Bir Çarşamba günü, cam kenarında, üçüncü sırada felsefe hocasının anlattıklarını dinlerken aklımda dönüp dolaşan bir söz oldu.

Kaşlarım yukarı doğru kalkarken hoca ile göz göze geldik. Bu sözün beni etkileyeceğinin veya küstahça güleceğimin farkındaydı.

"Aşktan anlamayan taştan bir kalpti o" dedi.

Hayal gücünün sınırlarında sevdiği ve öldürdüğü kadın için söylemişti bu sözü. Nihilizm savunan kadınları anlatırken kalbinde yara bırakan kadın içindi. Hepimiz bunun farkındaydık.

Sonra o masadan bir arabaya savruldum. Arka camdan dışarıyı izlerken soğuk, camda izler bıraktı. Nefesimin buğusu soğuk ile buluştu cam kenarında. Babamın anneme "senin kadar ahlaksız bir kadın görmedim" dediğini hatırlıyorum. Annemin kırılan kalbini avuçlarımda hissettim o an. Parmak uçlarım acıdı, uyuştu. O günden sonra babamı eskisi kadar sevemedim.
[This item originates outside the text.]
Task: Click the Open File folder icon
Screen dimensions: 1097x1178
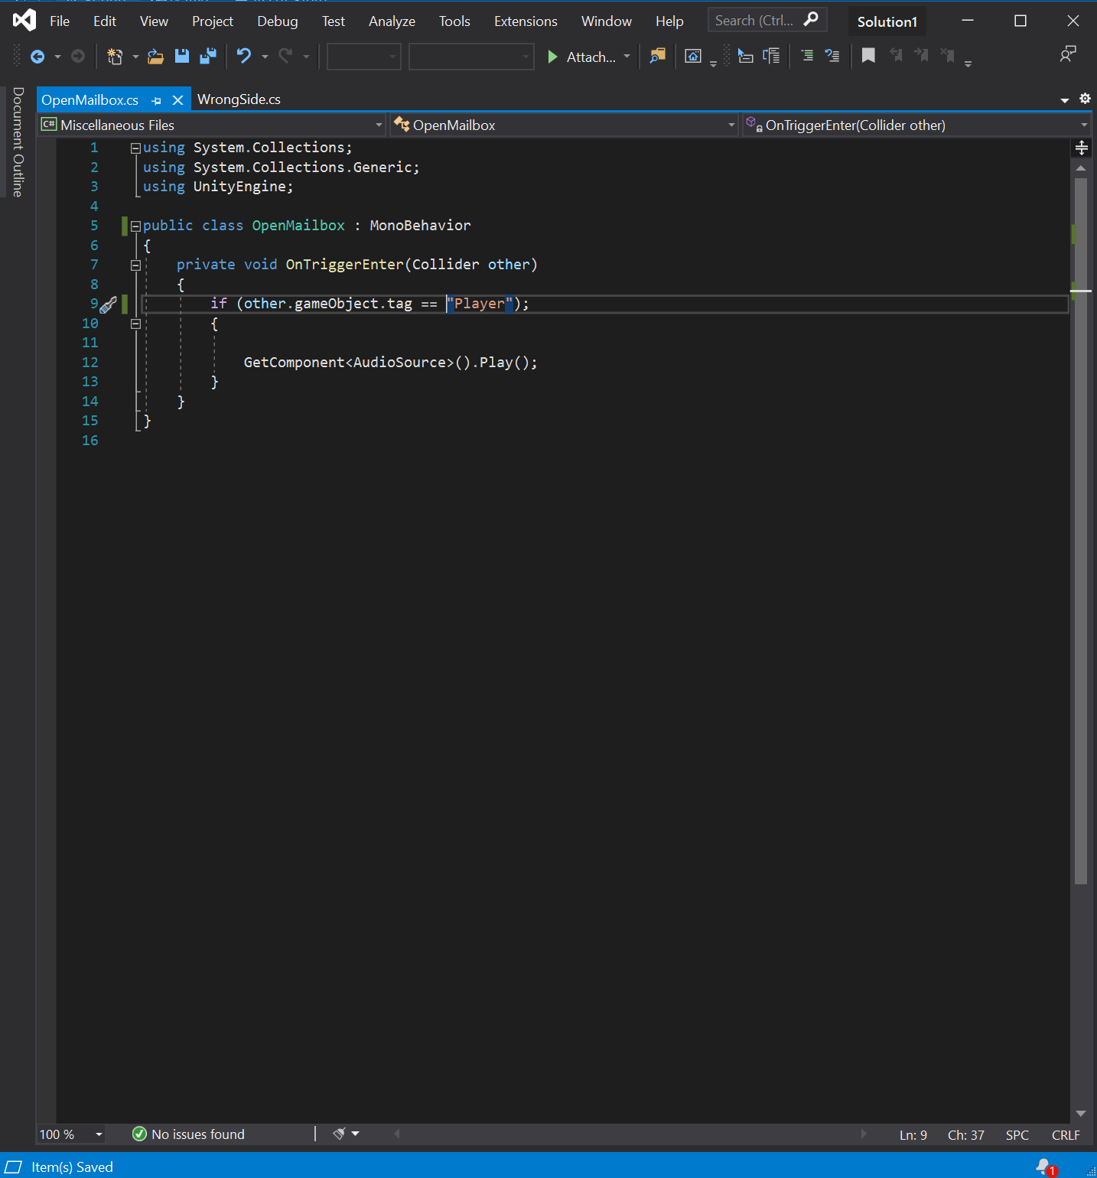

Tekrardan o sınıfa, orta tarafta en son masaya döndüm. "Bir kalbiniz varsa ve karşınızdaki insan ölüm pahasına kalbinizi seviyorsa her şey altüst olur. Ama karşınızdaki insan Laplace şeytanı ile yaşıyorsa bütün hayatınız daha da fazla altüst olur."

Felsefe hocası bana döndü ve "Laplace şeytanı nedir Revan?" Dedi. Ellerimi usulca önümde çenemin altında kenetledim ve dilimde biriken kelimeler sınıfa dolmaya başladı. "Olasılık yoktur. Evrendeki her şeyin özelliğini bilirsen onların geleceği geçmişleri kadar açıktır. Bir bozuk para düşünün, havaya attığında Laplace şeytanı onun yazı mı tura mı geleceğini bilir. Kalbini emanet ettiğin kişi bir Laplace şeytanı ise kalbini kaç açıdan, kaç derecede, kaç farklı şekilde kırması gerektiğini en iyi şekilde bilir."
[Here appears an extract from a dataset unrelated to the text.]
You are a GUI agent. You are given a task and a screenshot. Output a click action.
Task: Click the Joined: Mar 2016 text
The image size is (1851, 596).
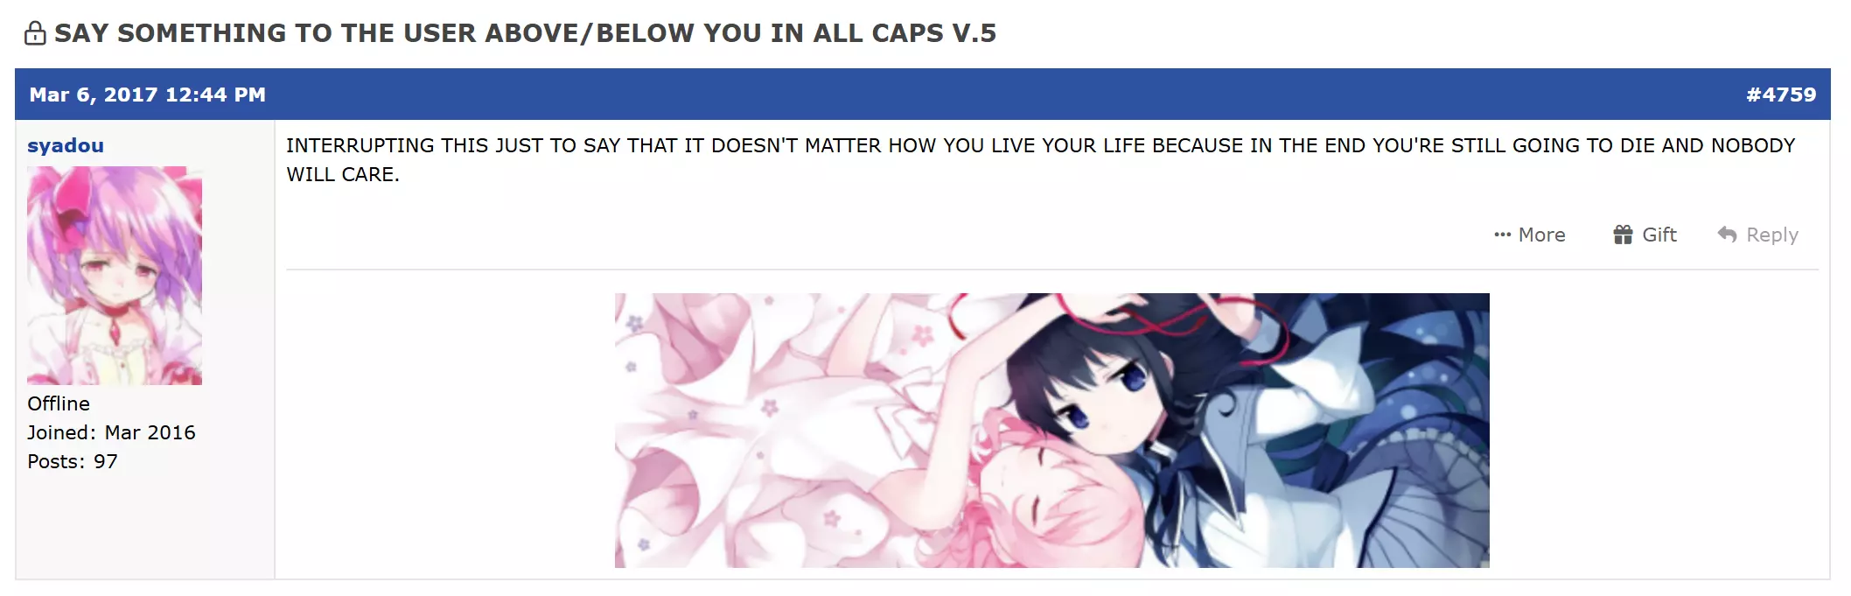(111, 432)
Laplace şeytanı benimle yaşamıyordu.

Soğuk bir kış gününde üzerime yağan cam tanelerini hesaplayamamıştım çünkü Laplace şeytanım yoktu. Kitaplara koşarken beni izleyen bir çift gözü belki de bir çok çift gözü fark etmemiştim. Geleceğim geçmişim kadar apaçık değildi çünkü.

Yalnızca benim için öyleydi.

Onlar için değil.

Kolumdaki hissizlik bedenimi aşmış ruhuma yayılmaya başlamıştı. Bir ambulans sedyesinde taşınırken gözlerimi yalnızca gökyüzüne dikmiştim. Beni izleyen gözleri ağırlamamıştı gözlerim. Sorulan sözleri duymuyor, kendimden yalnızca bi'haber şekilde uzanıyordum. Acı yeterince boğazımda feryatlar bırakmıştı çünkü.
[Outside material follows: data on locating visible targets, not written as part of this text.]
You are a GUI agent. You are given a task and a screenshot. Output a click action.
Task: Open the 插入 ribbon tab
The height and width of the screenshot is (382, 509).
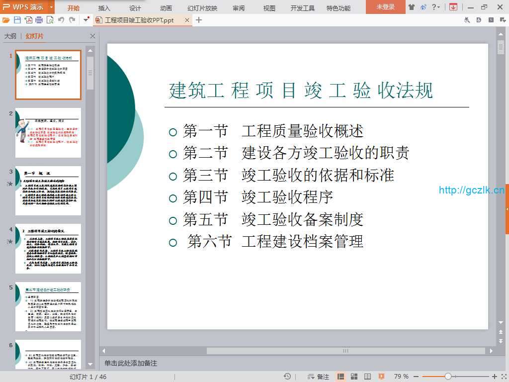(104, 8)
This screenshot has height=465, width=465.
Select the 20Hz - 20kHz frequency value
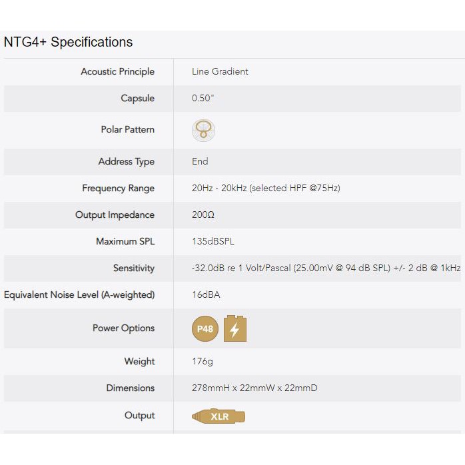coord(266,189)
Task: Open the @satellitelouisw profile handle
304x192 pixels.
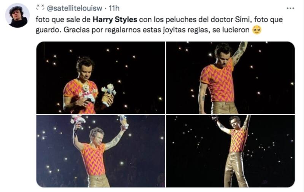Action: tap(74, 8)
Sonra gözlerim karanlığa gömüldü. Sessizce bir sokakta durmuş karşımdaki bedene bakıyordum. Bir kaç metre uzağımda olmalıydı ki bir o kadar yakındı. Titreyen adımlarla ona yaklaşırken "baba?" kelimesi can buldu gökyüzüyle. Her yerde sesim yankılanırken karşımdaki beden kayboldu.

Bir hastanede saatin tam önündeydim. Sağ tarafımda yanan ve ölüme terk edilmiş bedenler, sol tarafımda ameliyathane. Çok tanıdık bir andı bu an. Çünkü kollarımdan akan mürekkebe dokunan küçük bir kız çocuğu beni sandalyelere doğru çekiyordu. Sandalyede oturan kişi annemdi.

Zaman sessizce akıp giderken içimdeki kan akışı durmuştu.

Anneme merhametim artık yoktu. Buna emin değildim. Ama vicdanımın seside uzaklardaydı, bana erişemeyecek kadar uzaklardaydı. Vicdanımı bir nebze de duyuyor olmam anneme olan duvarlarımı yıkıyordu. Vicdanım kazanmamalıydı.

Mutsuzdum.

Annemin kollarımda tırnak izlerini bıraktığı odamda küçük tatlı halının üzerindeydim. Ağlıyordum.

Araftaydım.

Bir tarafımda ne cennet vardı ne de cehennem. Bir tarafımda hem varoluş sebebim annem ve diğer tarafımda yok oluş sebebim olan yine annem vardı.

Annem bir gün beni yok edecekti, buna emindim.

Kolumdan akan mürekkep o küçük kızın ellerine bulaşmıştı ama umurunda değildi ve beni çekiştiriyordu. Annemin tam önümdeydi, yangını arkamda bırakmış durmuştum. Hafifçe dizlerimin üzerine çöktüm ve gözlerimden akan yaşları sildim. Annemin saçları eşarbından sıyrılmış parlıyordu. Boyadığı saçları sapsarıydı.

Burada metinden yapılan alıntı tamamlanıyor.